In today’s society, and particularly in William and Mary’s campus, the majority of people are stressed out, whether it is about school or their personal life. Like people, our cells can get “stressed out”. Exposing cells to ultraviolet light, heat, or harsh chemicals can initiation the cell’s stress response. A major way that cells respond to stressors is by forming membraneless droplets called stress granules. Stress granules are aggregations of messenger ribonucleic acid (mRNA) and protein. Stress granules “stay together” because of protein to protein interactions and mRNA cross-linkages. Stress granules are dynamic structures. The mRNA and protein within them are moved around and modified and these contents can even be exchanged between granules . Stress granules serve as sites for mRNA storage and translation of proteins that are necessary for the stress response. They keep cells functioning under stressful conditions. Most importantly, stress granules are meant to be temporary structures in the cell. Once the stressor has ceased, the stress granules are then disassembled and cleared. If not cleared once the stress ceases, stress granules can become toxic to the cell and can affect major cellular processes.
Research has shown that this particular protein mitogen activated protein kinase phosphoserine/threonine/tyrosine-binding protein (MK-STYX), reduces stress granules in cells. MK-STYX is a pseudophosphatase , meaning it is unable to remove phosphate groups from substrates. It was thought that MK-STYX was reducing stress granules because of its interaction with Ras-GTPase activation protein SH3 domain binding protein-1 (G3BP1), a nucleator and major protein found in stress granules cores (Hinton 2010). However, later research confirmed that MK-STYX is reducing stress granules independent of G3BP1 activation (Barr 2013).

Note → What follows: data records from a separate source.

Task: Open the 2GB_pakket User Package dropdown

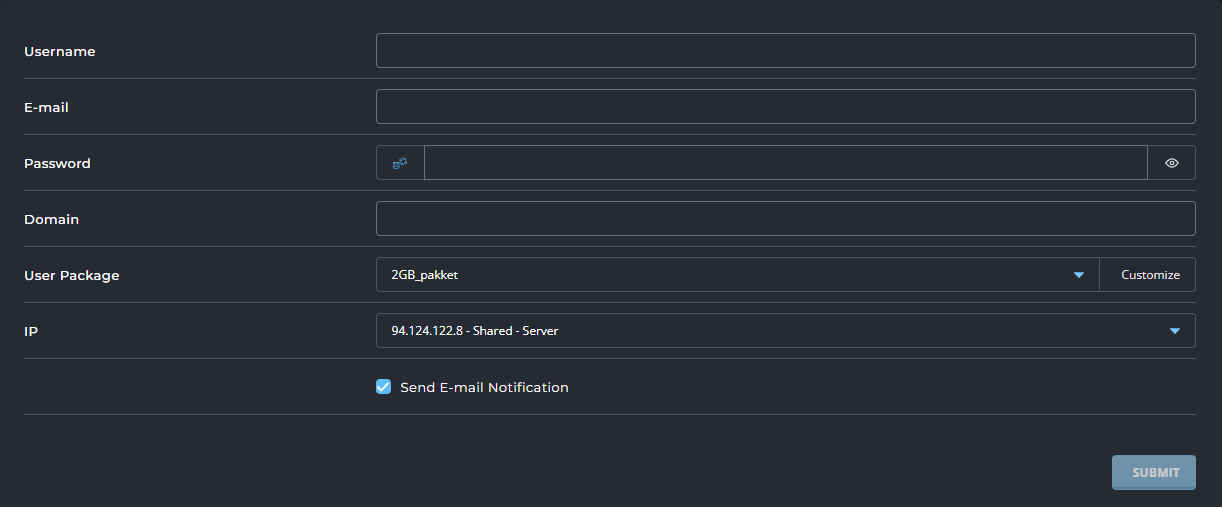Action: pyautogui.click(x=738, y=275)
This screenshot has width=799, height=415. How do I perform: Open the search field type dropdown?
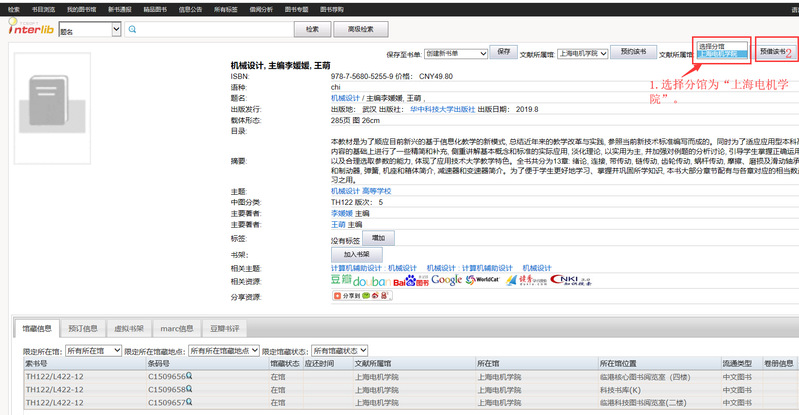pyautogui.click(x=90, y=31)
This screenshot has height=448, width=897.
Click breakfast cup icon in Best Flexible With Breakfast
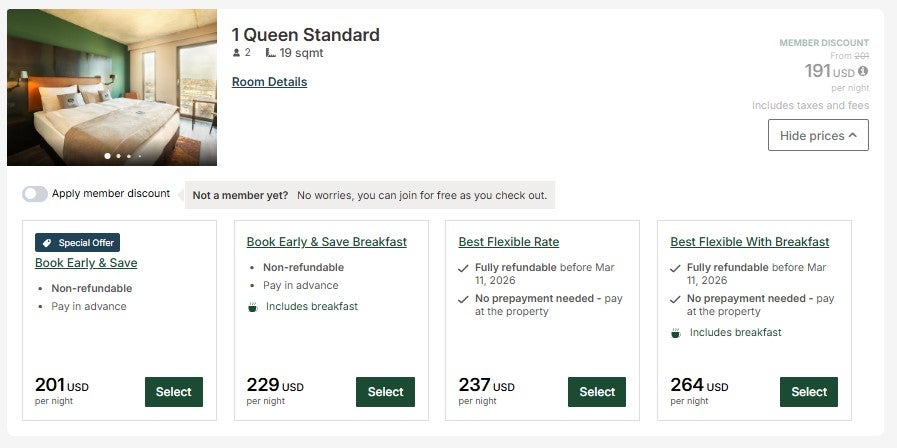pos(676,333)
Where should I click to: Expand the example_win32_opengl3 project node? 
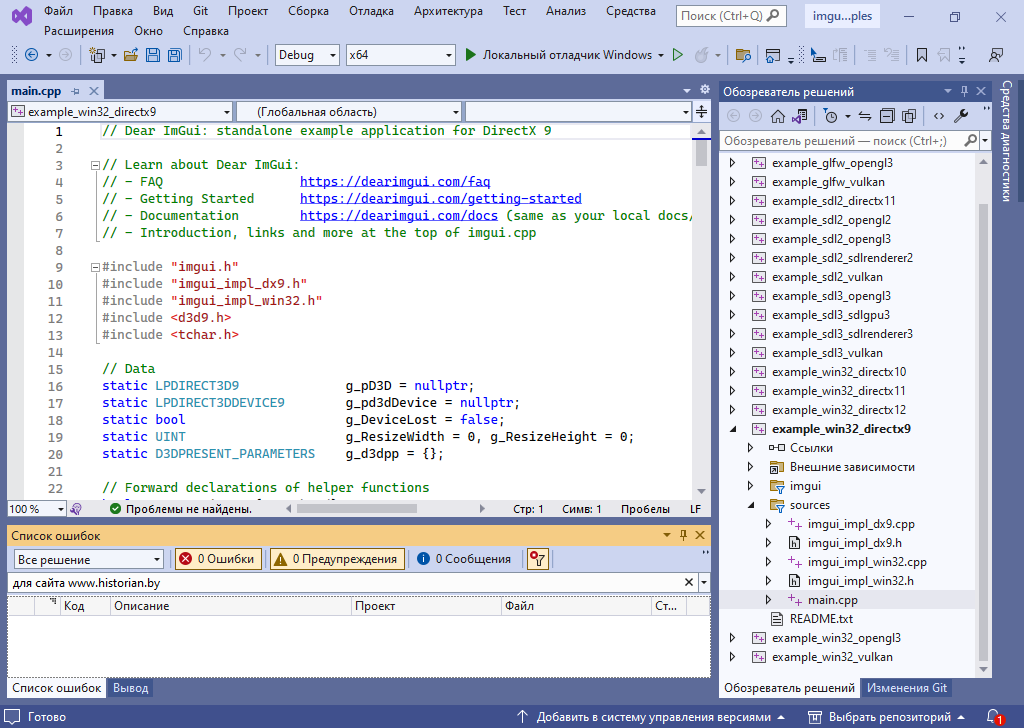click(x=732, y=638)
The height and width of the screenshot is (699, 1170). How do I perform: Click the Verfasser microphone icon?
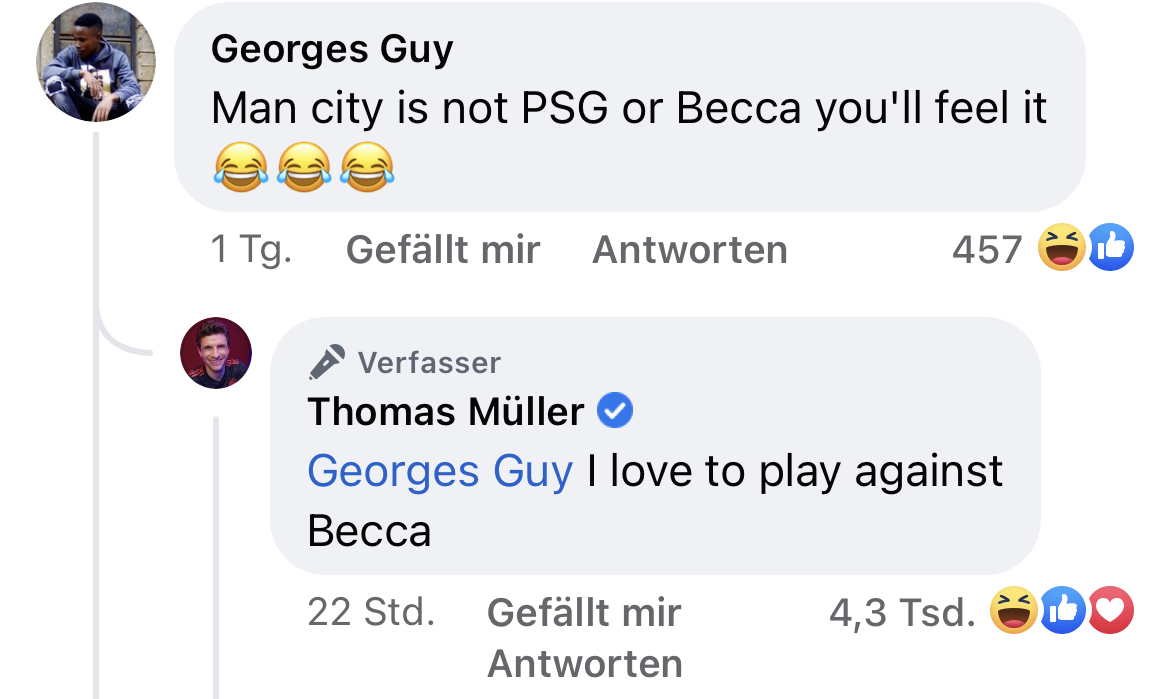click(x=327, y=362)
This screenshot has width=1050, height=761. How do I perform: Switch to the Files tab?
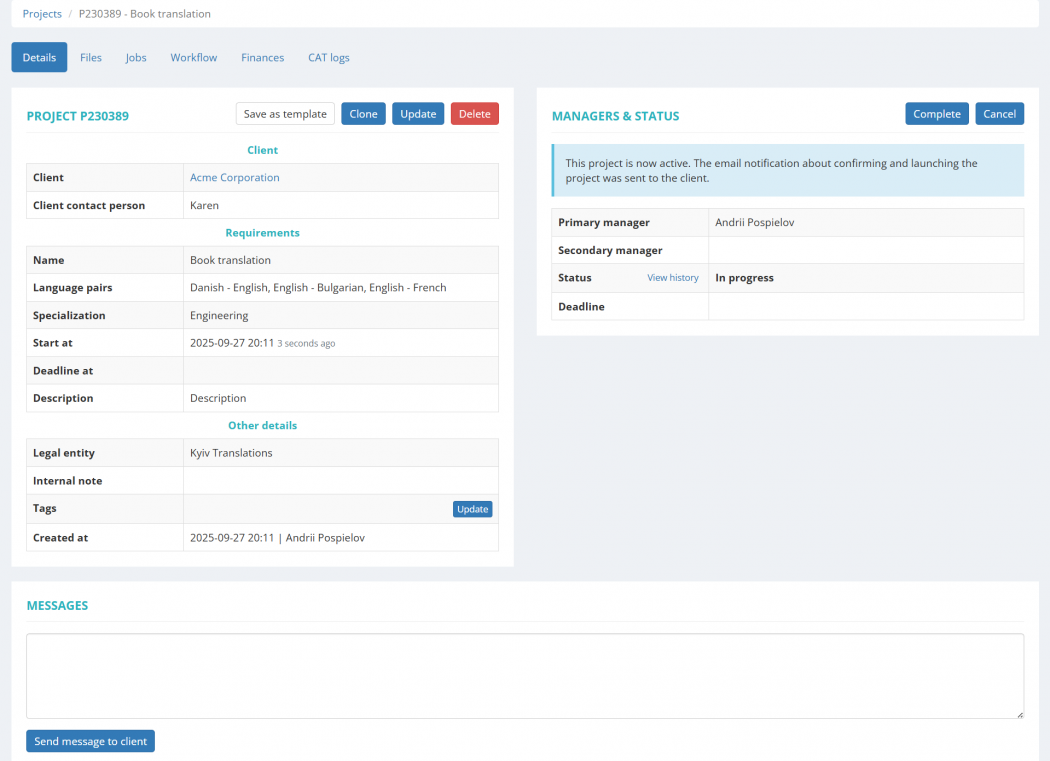[x=91, y=57]
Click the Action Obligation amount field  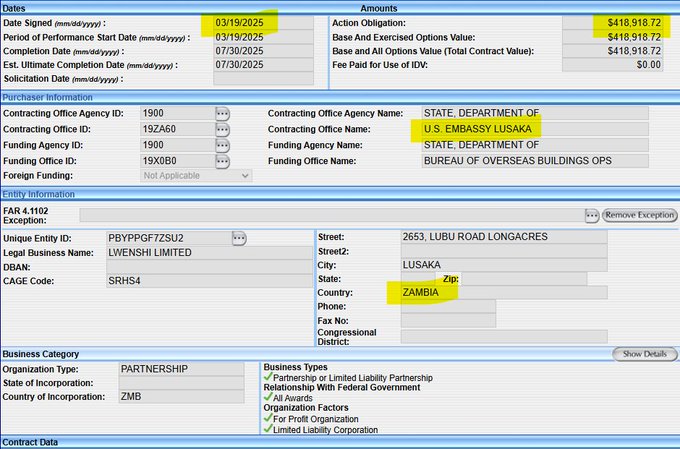point(613,20)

Research has also found that stress granules are reduced via autophagy. Autophagy (i.e self-eating) is a degradation pathway that encases damaged and defective macromolecules in vesicles to be broken down by enzymes in the lysosome. Since MK-STYX and autophagy both are involved in the reduction of stress granules in cells, I am trying to determine if MK-STYX is reducing stress granules via the autophagy pathway.